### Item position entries
┌────────

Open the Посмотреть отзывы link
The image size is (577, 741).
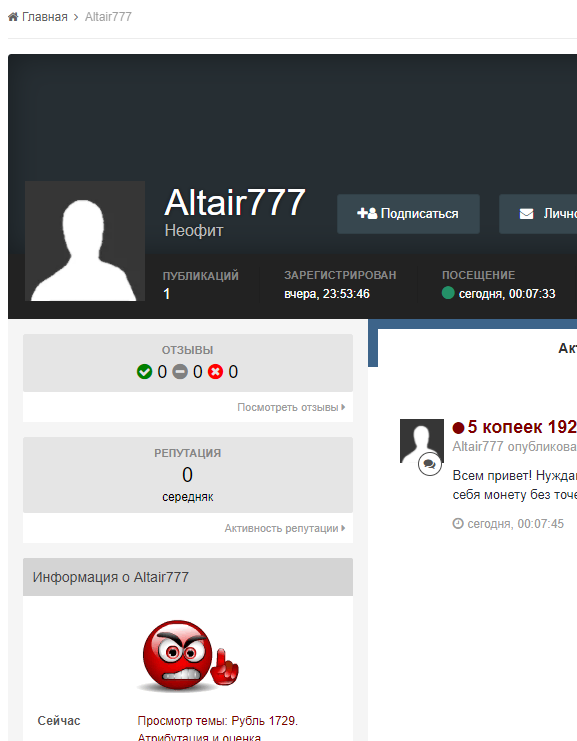(x=291, y=407)
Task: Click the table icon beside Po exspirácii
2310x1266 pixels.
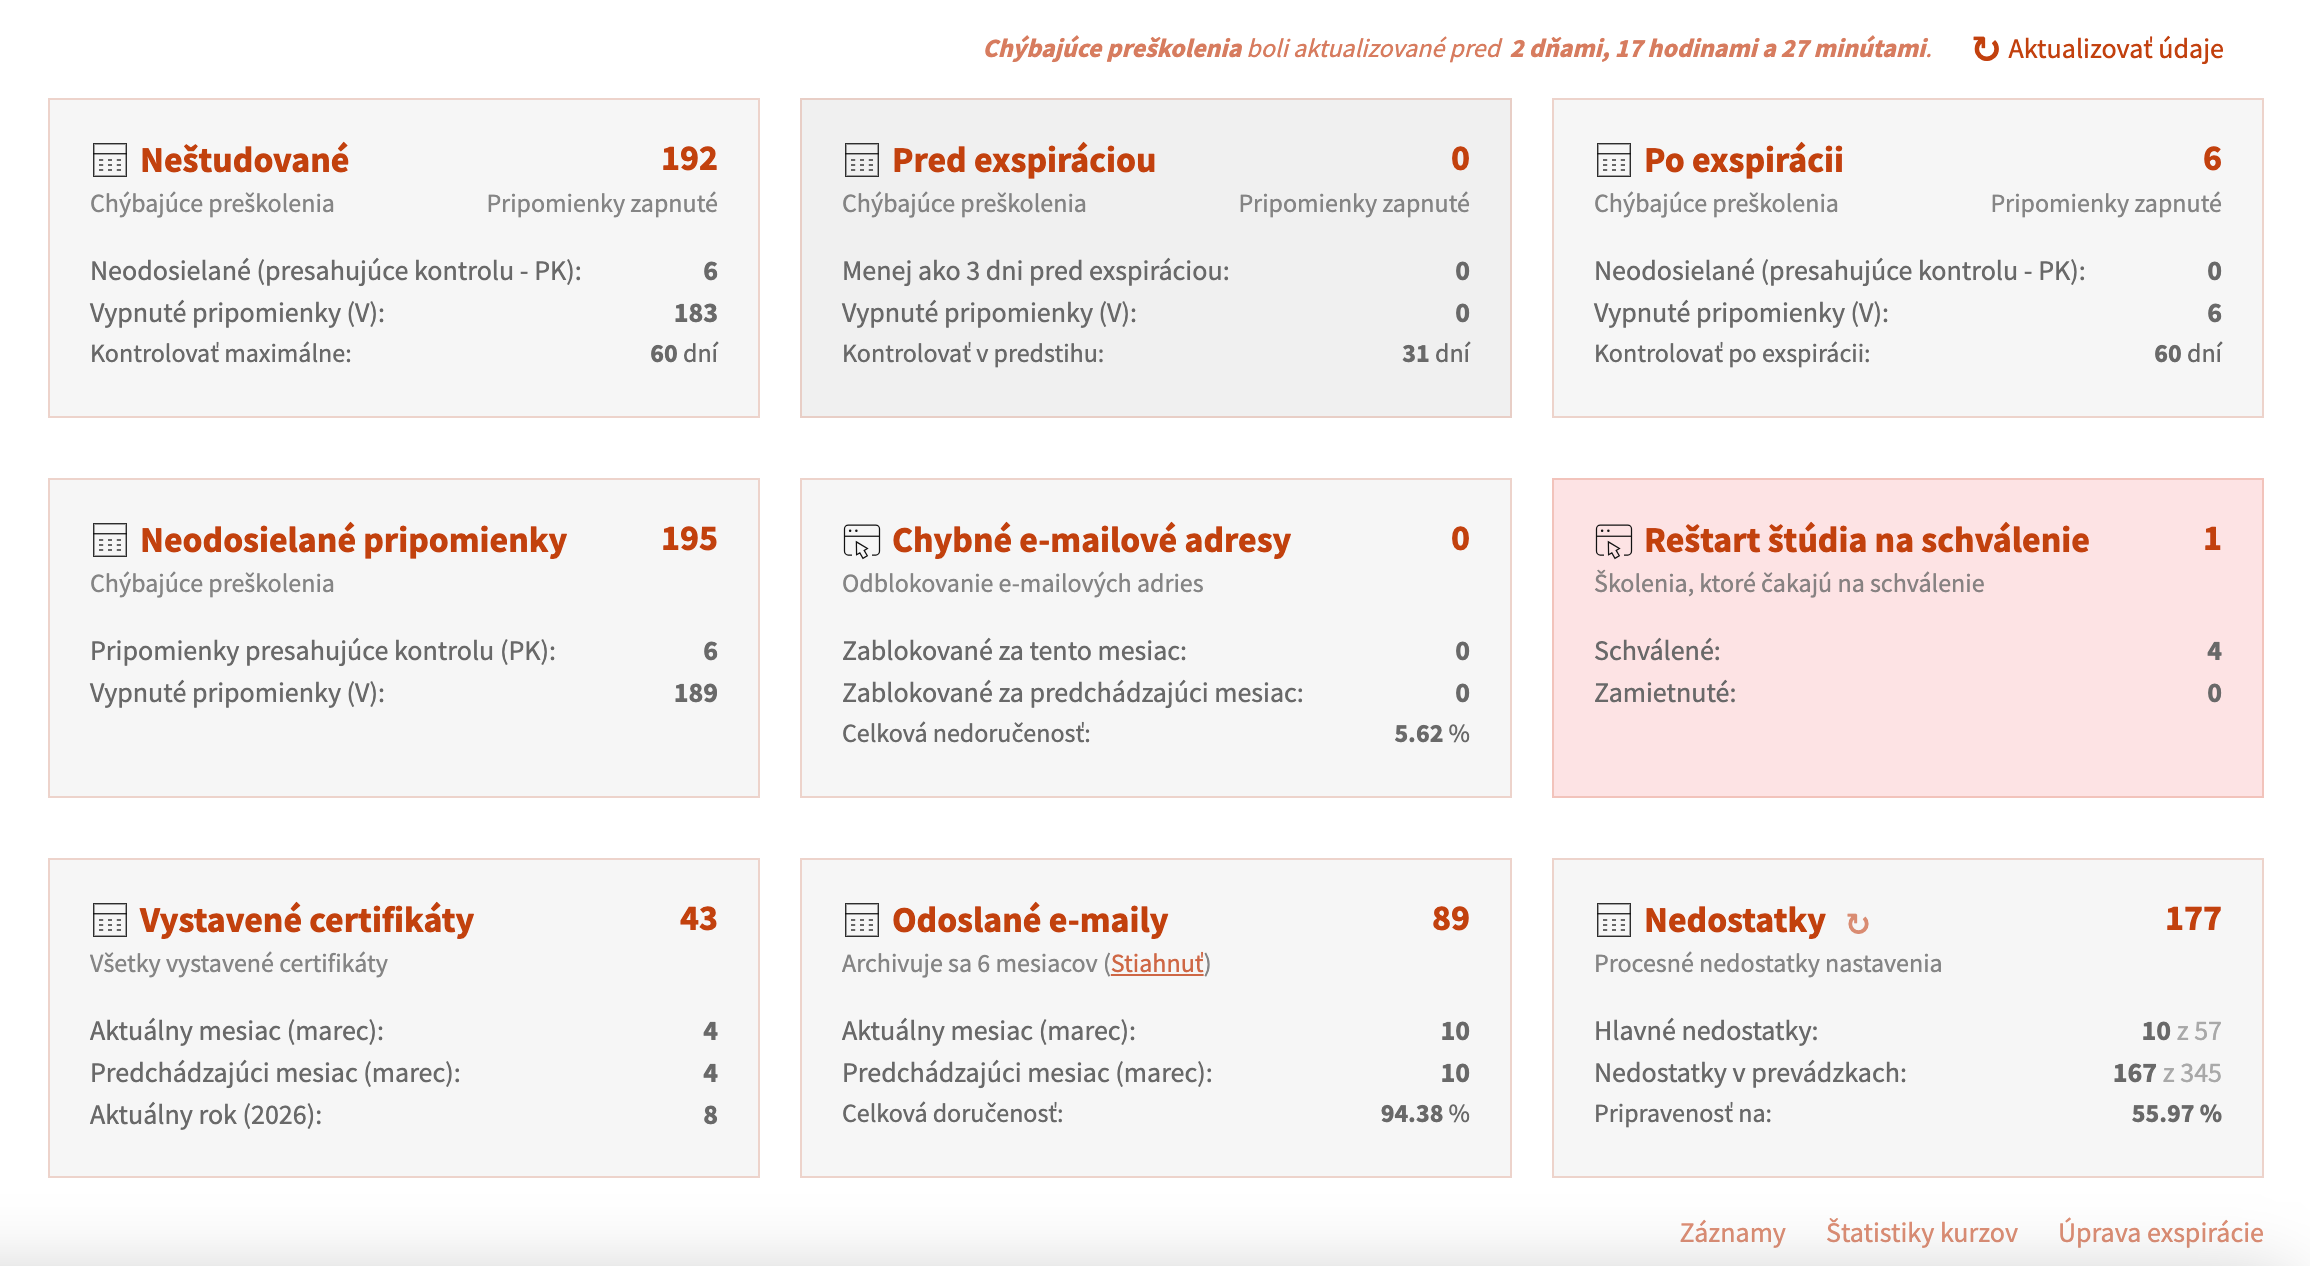Action: pos(1613,160)
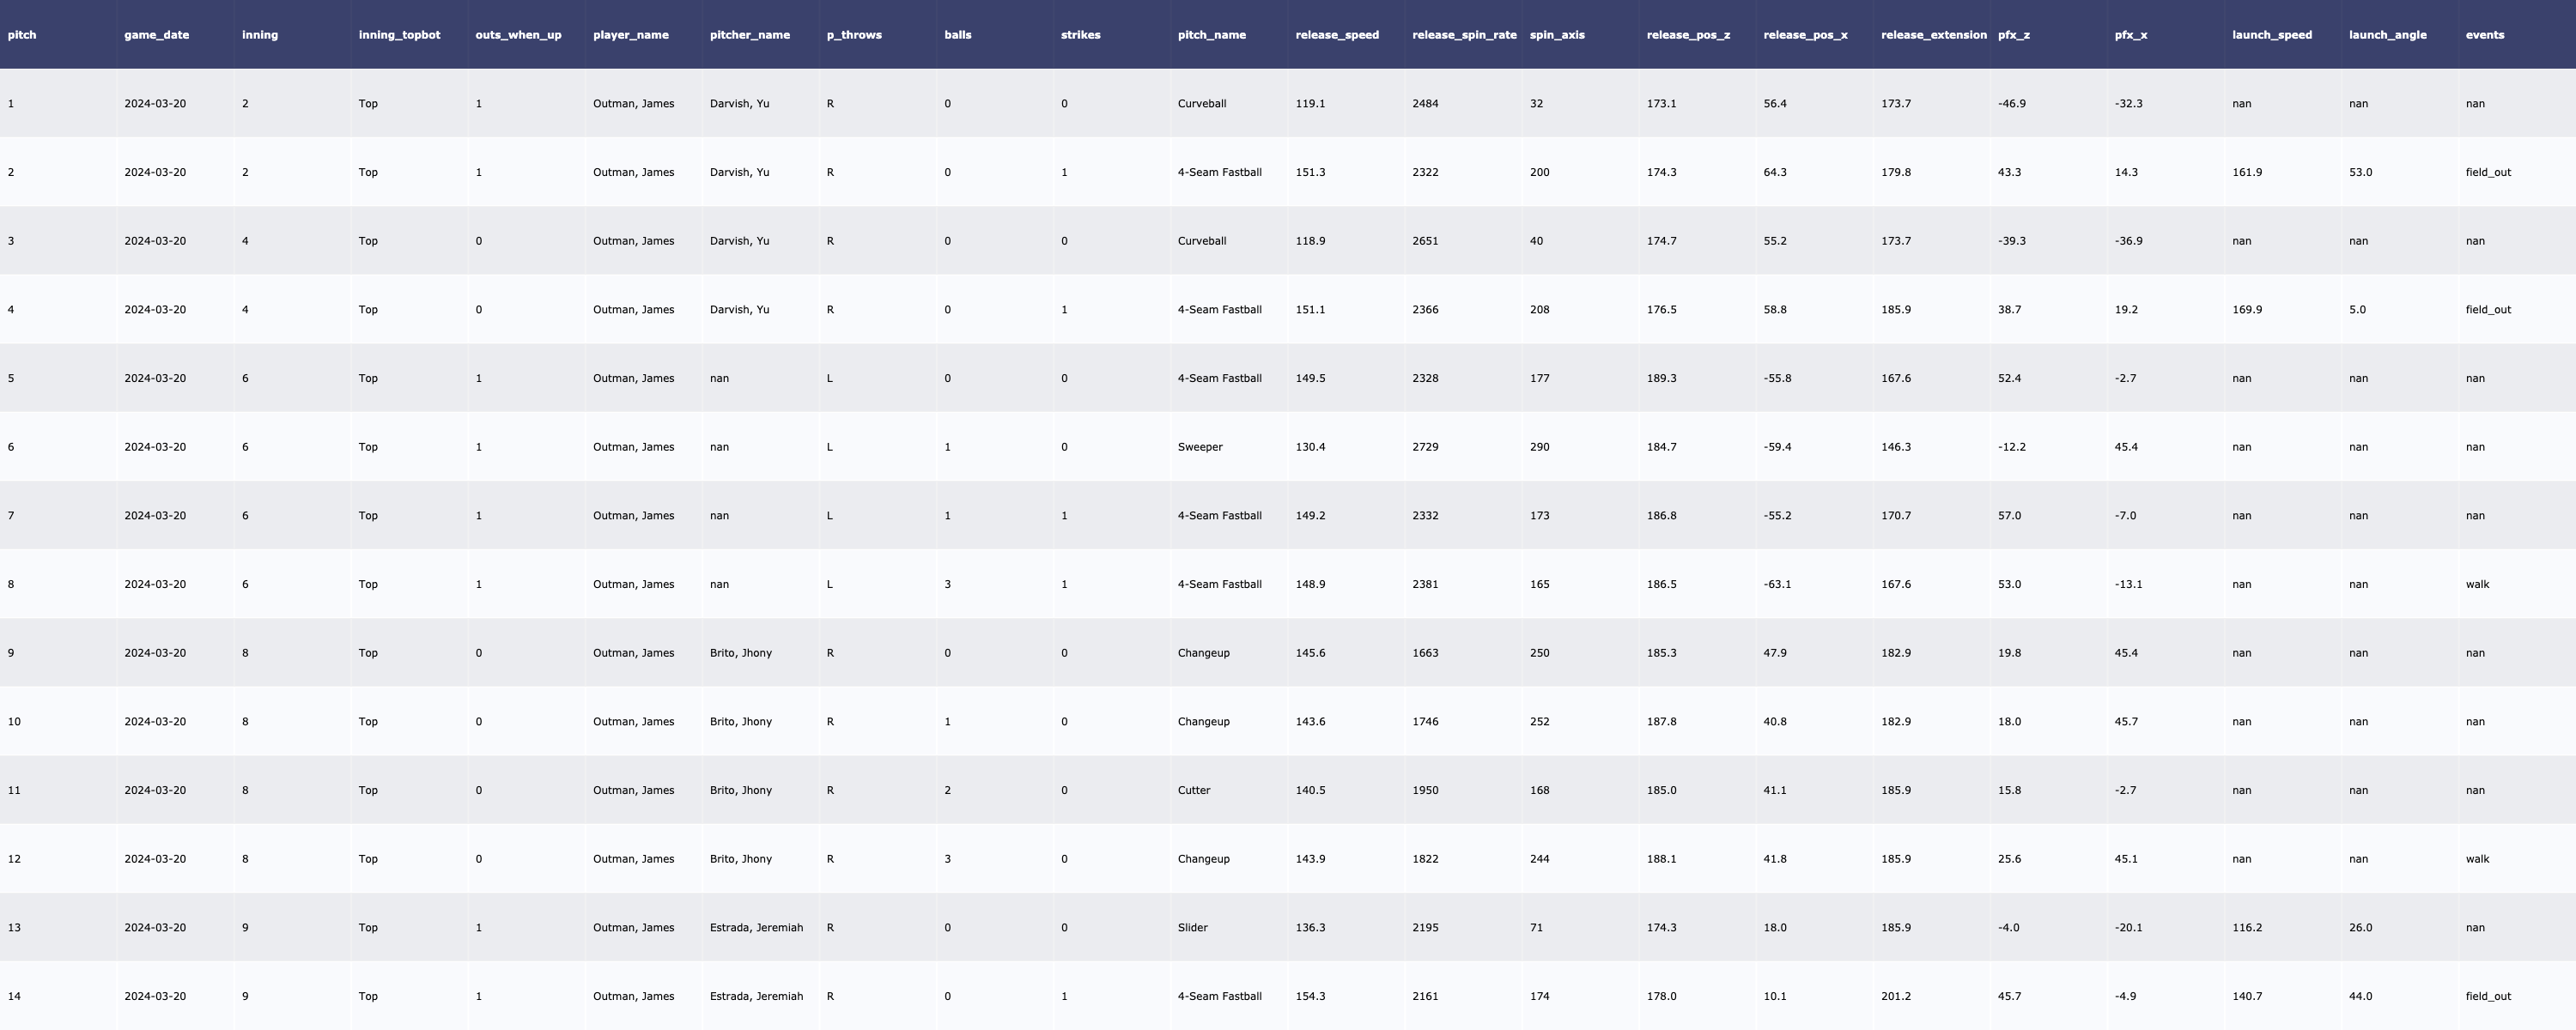Click launch speed value 169.9
The image size is (2576, 1030).
[x=2246, y=310]
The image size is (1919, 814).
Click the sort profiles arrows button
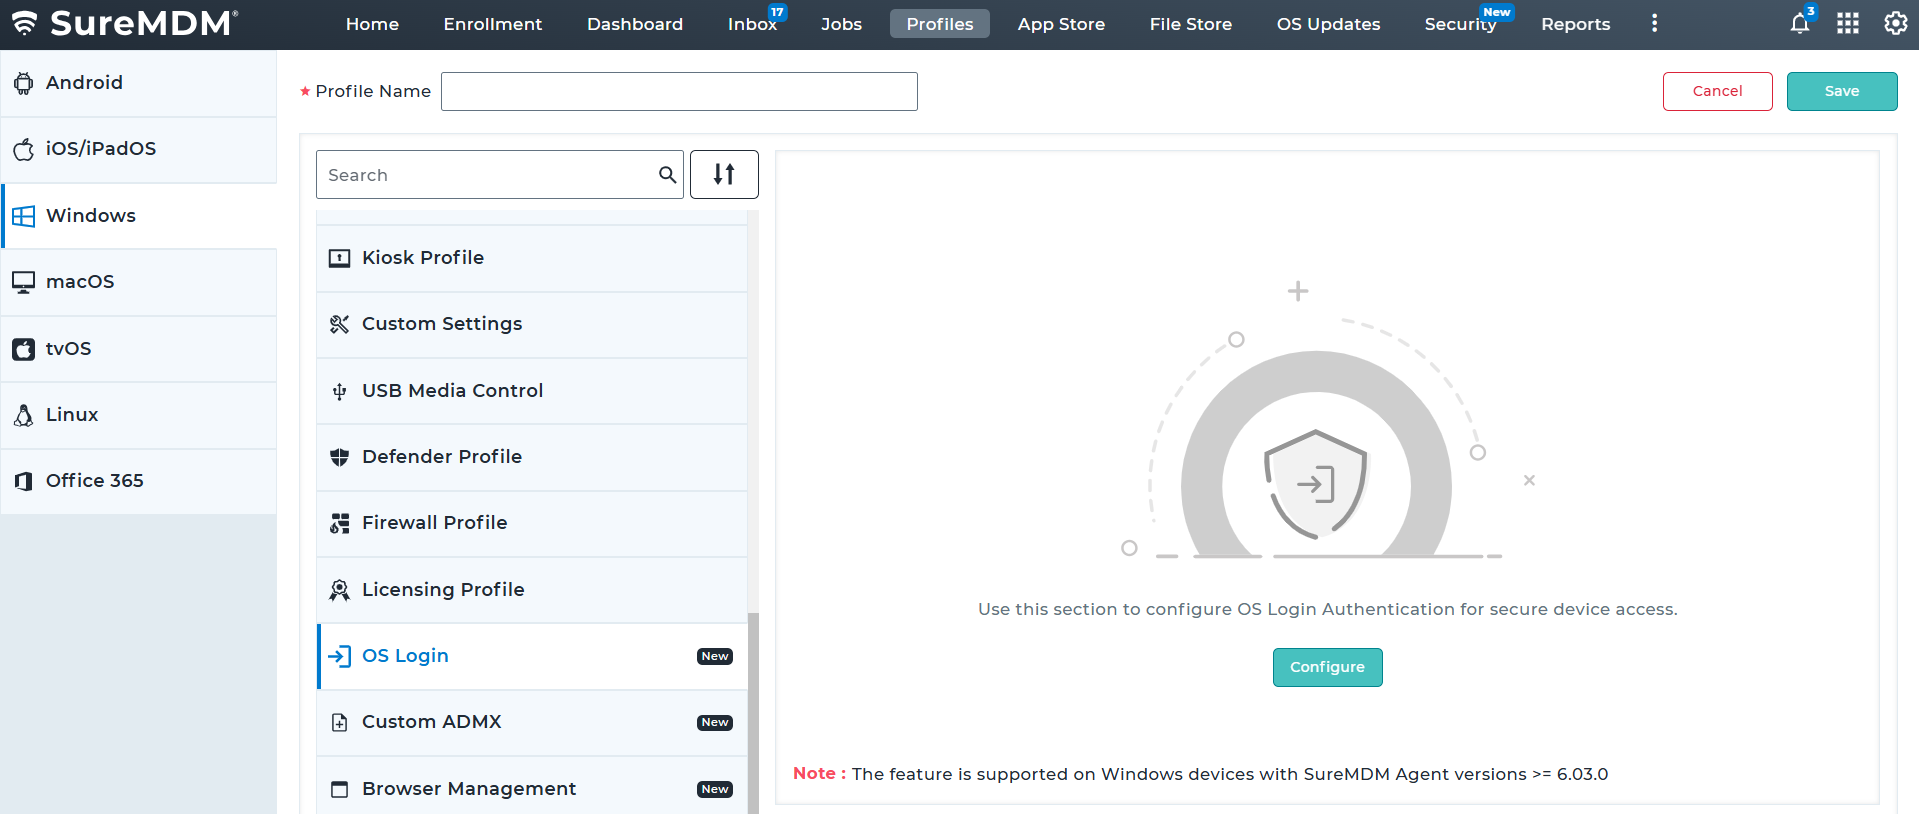[x=724, y=175]
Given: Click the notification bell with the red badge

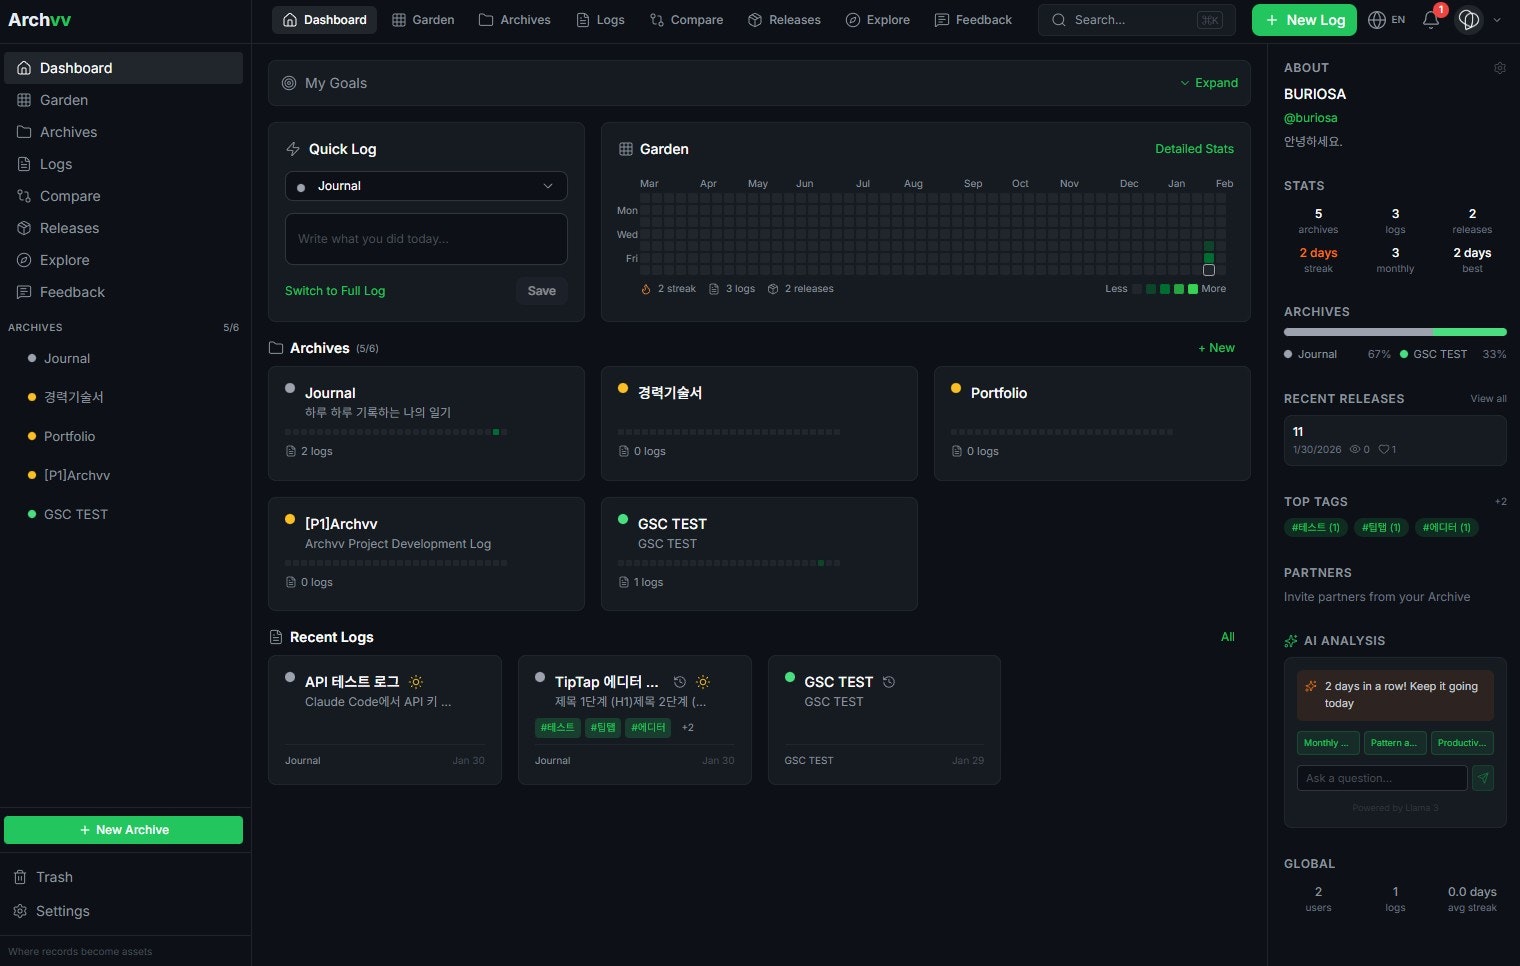Looking at the screenshot, I should [x=1430, y=20].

└────────

### THE REQUEST
Reproduce every line of the data above verbatim, omitting the pictures.

### WRITTEN REPLY
Open the Посмотреть отзывы link
The image size is (577, 741).
(x=291, y=407)
Task: Click the table icon beside Po exspirácii
2310x1266 pixels.
Action: pos(1613,160)
Click launch speed value 169.9
The image size is (2576, 1030).
[x=2246, y=310]
The image size is (1919, 814).
Click the sort profiles arrows button
[x=724, y=175]
Given: Click the notification bell with the red badge

Looking at the screenshot, I should [x=1430, y=20].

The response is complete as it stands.